Así que cada tarde, una
hora más o menos antes del cierre y cuando la afluencia de clientes iba
disminuyendo notablemente, nos disponíamos ambos a contarnos mutuamente
nuestros anhelos.
Yo le hablaba del ansia de
libertad (que por aquellos entonces tenía contenida). Le hablaba de mi rebeldía
contra el sistema, algo quizá heredado de la contracultura española de los años
70, y que aunque a mí me cogió muy niño
aún, tras la muerte de Franco en 1975 con tan solo 12 años, de alguna manera
creo que dejo un poso, que fue avivado además, por las continuas charlas y
conversaciones con mi amiga Maribel, de la CNT de Málaga, en el barrio de Miraflores de los Ángeles, en
su tienda, con aquella pandilla formada por mis amigos José Miguel, Carlos y Paquito,
todos pertenecientes a los coros y danzas, vestigios de la antigua sección
femenina de la falange española, escondidas en lo que se llamaba la O.J.E.
Le hablaba desde mi perspectiva
ecológica, desde mi amor por la naturaleza, de mi respecto hacia ella, de mi
necesidad de vivir conforme a sus leyes, desprovisto de artificios y artefactos
de consumo.

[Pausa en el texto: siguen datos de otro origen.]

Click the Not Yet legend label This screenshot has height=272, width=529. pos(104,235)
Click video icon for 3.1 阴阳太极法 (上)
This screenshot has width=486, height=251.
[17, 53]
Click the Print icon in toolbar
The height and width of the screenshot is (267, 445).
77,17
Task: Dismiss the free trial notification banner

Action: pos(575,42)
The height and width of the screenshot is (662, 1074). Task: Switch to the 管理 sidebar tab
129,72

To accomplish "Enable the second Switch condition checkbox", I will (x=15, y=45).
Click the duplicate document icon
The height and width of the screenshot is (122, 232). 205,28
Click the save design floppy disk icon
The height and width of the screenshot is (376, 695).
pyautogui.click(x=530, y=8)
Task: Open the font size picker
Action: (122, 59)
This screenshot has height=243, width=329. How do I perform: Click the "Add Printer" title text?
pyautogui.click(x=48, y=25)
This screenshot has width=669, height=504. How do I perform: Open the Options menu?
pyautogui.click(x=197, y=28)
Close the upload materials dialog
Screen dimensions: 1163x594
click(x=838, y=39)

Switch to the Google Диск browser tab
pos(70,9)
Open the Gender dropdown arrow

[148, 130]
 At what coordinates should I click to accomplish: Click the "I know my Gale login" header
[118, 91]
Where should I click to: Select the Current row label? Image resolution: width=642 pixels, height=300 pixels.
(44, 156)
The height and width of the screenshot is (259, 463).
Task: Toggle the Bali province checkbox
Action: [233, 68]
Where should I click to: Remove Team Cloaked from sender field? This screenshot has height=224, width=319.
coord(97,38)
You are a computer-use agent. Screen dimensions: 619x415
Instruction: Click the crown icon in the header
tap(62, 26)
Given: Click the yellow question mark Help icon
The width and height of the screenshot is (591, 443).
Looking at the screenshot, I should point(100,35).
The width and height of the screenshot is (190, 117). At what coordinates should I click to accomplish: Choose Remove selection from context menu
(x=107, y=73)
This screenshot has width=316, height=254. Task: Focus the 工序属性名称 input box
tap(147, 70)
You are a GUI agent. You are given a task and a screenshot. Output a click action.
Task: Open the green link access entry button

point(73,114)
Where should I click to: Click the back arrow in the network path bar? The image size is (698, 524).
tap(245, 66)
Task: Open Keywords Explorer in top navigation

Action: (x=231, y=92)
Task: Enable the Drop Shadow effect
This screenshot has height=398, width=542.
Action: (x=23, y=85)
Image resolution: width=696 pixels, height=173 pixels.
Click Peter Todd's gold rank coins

Le hablaba de romper las cadenas del eslabón del trabajo, que nos mantiene
sujeto (Y eso que entonces ni conocía ni había leído aún, a Bertrand Russell
con su ‘Elogio de la ociosidad’, ni a Robert Louis Stevenson en su ‘En defensa
de los ociosos’, ni tampoco conocía ni había leído a Paul Lafargue en su ‘El
derecho a la pereza’, ni siquiera había leído—por entonces—al gran Bartleby, el
escribiente, de Herman Melville con su: “Preferiría no tener que hacerlo…”; en
fin, todos ellos alegatos al derecho a decidir si queríamos encadenarnos de por
vida o no , a un trabajo, que lo más que nos hacía era reportarnos un dinero
que necesitábamos para vivir, dentro de la sociedad de consumo capitalista, de
la cual formábamos parte (y seguimos formando parte).
El vigilante, se
entusiasmaba con mis charlas alentadoras, y recuerdo que ya hacia el final de
mi permanencia en aquel trabajo—que finalmente dejé en la primavera de
1990—optó por irse a vivir fuera de la ciudad, en una parcelita que alquiló en
el pueblo de Cártama, con su terrenito para sembrar sus tomates y cebollas; un
lugar donde su hija, pudiera tener al fin, un espacio donde poder estar en
contacto con la naturaleza, para que
pudiera absorber los rayos del sol directamente sobre su piel, donde pudiera
respirar al aire libre, fuera de los humos de la ciudad; donde en definitiva,
poder construir junto a ella, junto a su hijita, unos nuevos sueños de
libertad.
Los mismos sueños que hoy
día albergo de nuevo, cumplidos ya los 60 años, ahora cuando la jubilación que
hasta no hace mucho era a los 65, se aleja hasta los 67. Y que me coge—de
nuevo—con esas mismas ansias de libertad que por aquellos entonces dibujaba en
mis sueños con aquel vigilante de puerta y su hijita.